Ne pas « éluder cette réalité ». Le jour de la diffusion dudocumentaire d’Arte sur les agressions sexuelles commises contre des religieuses, dans lequel ont témoigné certaines des victimes du père Thomas Philippe, la communauté fondée par Jean Vanier a publié un communiqué.
Elle y redit « sa profonde compassion pour les victimes du père Thomas Philippe », rend « hommage au courage de ces femmes qui font entendre leur parole », et « condamne à nouveau avec force » ces « agissements inqualifiables, comme elle l’avait fait en 2015 lorsque l’enquête canonique a confirmé les faits qui lui étaient reprochés ».
La question de la vigilance
Elle reconnaît aussi le rôle de ce dominicain, frère du fondateur de l’Institut des frères de Saint-Jean (les « petits gris ») dans sa propre « genèse ». « Il a été le père spirituel de Jean Vanier et a inspiré ce dernier dans la fondation de L’Arche en 1964, dans le village de Trosly-Breuil au nord de Paris. Dans les années qui suivent, il continue d’agir dans le cadre de son ministère de prêtre en tant qu’accompagnateur spirituel de cette première communauté », rappelle le communiqué.

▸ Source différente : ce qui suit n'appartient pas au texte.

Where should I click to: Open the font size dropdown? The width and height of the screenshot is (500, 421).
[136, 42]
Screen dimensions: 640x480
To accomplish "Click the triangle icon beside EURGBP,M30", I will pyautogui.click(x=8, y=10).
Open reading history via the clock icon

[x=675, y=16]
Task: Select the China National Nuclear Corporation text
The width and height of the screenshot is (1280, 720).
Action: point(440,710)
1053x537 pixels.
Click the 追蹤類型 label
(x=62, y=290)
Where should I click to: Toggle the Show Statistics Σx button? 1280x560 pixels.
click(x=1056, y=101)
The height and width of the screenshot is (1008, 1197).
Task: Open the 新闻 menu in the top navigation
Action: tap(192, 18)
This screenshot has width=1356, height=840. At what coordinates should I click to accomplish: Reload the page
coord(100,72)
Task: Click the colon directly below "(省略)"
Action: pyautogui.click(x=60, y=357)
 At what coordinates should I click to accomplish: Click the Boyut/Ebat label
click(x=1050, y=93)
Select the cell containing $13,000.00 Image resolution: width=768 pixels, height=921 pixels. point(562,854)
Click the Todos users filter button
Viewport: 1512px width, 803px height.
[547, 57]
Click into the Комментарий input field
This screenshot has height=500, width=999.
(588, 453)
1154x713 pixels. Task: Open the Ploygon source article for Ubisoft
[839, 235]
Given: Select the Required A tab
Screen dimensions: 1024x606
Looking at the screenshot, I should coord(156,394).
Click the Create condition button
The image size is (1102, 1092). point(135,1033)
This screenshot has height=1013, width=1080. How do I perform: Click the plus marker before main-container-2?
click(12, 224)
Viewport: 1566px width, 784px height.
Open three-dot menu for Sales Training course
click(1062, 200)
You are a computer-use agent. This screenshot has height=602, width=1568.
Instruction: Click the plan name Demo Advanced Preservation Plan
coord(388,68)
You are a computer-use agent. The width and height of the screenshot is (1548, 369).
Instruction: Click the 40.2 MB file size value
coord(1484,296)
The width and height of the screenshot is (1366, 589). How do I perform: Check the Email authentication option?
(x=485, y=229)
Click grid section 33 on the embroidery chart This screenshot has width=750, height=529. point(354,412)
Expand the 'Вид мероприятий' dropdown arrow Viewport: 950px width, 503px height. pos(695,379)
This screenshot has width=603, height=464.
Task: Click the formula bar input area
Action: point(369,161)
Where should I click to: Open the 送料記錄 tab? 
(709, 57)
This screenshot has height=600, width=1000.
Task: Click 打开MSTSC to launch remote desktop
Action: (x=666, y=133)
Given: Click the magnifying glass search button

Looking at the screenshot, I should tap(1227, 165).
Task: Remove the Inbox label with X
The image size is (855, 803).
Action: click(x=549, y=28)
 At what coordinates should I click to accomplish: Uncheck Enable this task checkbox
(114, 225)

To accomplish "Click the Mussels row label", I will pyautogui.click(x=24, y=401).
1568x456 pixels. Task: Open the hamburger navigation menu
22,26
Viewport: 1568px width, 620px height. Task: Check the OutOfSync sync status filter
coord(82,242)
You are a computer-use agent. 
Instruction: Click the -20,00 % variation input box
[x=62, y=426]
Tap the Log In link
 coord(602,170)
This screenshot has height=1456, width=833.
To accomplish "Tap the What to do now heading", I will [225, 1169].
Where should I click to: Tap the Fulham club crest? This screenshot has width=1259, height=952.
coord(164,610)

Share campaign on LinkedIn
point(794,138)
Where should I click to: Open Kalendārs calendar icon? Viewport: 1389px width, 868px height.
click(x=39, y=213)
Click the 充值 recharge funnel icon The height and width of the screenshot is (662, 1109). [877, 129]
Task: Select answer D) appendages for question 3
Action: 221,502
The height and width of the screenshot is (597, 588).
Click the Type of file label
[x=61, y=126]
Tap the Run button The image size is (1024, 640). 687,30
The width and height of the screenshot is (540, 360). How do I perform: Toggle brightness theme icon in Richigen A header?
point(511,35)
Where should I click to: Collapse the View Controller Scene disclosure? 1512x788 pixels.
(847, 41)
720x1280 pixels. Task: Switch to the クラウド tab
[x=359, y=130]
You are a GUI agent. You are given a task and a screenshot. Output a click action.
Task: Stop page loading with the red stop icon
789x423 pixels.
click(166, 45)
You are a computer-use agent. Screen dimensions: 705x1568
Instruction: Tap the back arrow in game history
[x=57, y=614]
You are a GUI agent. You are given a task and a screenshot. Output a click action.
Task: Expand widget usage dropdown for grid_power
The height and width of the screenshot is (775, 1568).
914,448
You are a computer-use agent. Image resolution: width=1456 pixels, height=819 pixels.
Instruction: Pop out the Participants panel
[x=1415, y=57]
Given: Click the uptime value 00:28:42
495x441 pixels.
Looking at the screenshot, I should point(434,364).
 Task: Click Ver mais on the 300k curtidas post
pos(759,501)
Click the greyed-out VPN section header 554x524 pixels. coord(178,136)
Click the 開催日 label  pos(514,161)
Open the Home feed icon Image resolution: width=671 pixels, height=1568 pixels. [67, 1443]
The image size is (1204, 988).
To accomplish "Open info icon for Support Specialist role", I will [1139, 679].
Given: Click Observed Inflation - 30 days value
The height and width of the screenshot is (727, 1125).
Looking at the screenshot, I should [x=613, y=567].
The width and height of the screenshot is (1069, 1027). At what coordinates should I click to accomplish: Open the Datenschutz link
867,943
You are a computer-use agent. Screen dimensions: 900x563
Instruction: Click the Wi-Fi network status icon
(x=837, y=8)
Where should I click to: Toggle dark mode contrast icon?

Car c’est bien dans le cadre d’une « emprise psychologique et spirituelle sur ces femmes » que ces agressions ont été commises, comme l’a reconnu l’enquête canonique. Cette dimension particulière aggrave à la fois le traumatisme pour les victimes, mais pose aussi la question de la vigilance de toute la communauté de l’Arche, et de Jean Vanier en particulier. Certaines des femmes agressées sexuellement par le père Thomas Philippe étaient des salariées de la première communauté, créée à Trosly-Breuil, avant que Jean Vanier ne décide de l’ouvrir « à une dimension interreligieuse, en désaccord avec le père Thomas Philippe ».
Des « espaces de paroles »
« Nous reconnaissons que cet épisode fait partie de notre histoire, qu’il nous faudra du temps pour le comprendre et l’intégrer dans toutes ses dimensions, écrivent les responsables de l’Arche Internationale. Nous refusons toute tentation d’éluder cette réalité. »
Engagée dans « la révision de ses procédures » en matière d’exploitation et d’abus sexuels, l’association doit présenter prochainement à ses membres un nouveau « code de conduite », validé en décembre par la direction internationale.
Des « espaces de paroles » ont été proposés aux membres choqués par ces révélations, et qui ont – pour certains – encore bien du mal à s’exprimer sur ce sujet, regrette un proche de la communauté. Des « gestes symboliques » ont été posés, comme la messe pour les victimes du père Thomas Philippe, célébrée par Mgr Pierre D’Ornellas, archevêque de Rennes et accompagnateur de l’Arche, dans la chapelle de Trosly-Breuil.
Une question délicate et douloureuse
« Nous avons cependant bien conscience que ces actions ne peuvent être suffisantes pour cicatriser les blessures de ces femmes,reconnaissent les dirigeants dans leur communiqué. Nous continuons à nous interroger sur la façon d’accompagner et de soutenir les victimes du père Thomas Philippe. »
Les 10 000 membres de l’Arche doivent enfin vivre avec cette question aussi délicate que douloureuse : que savait Jean Vanier et depuis quand ? Une question simple, dont la réponse apparaît de plus en plus complexe, même à ses plus proches amis et collaborateurs.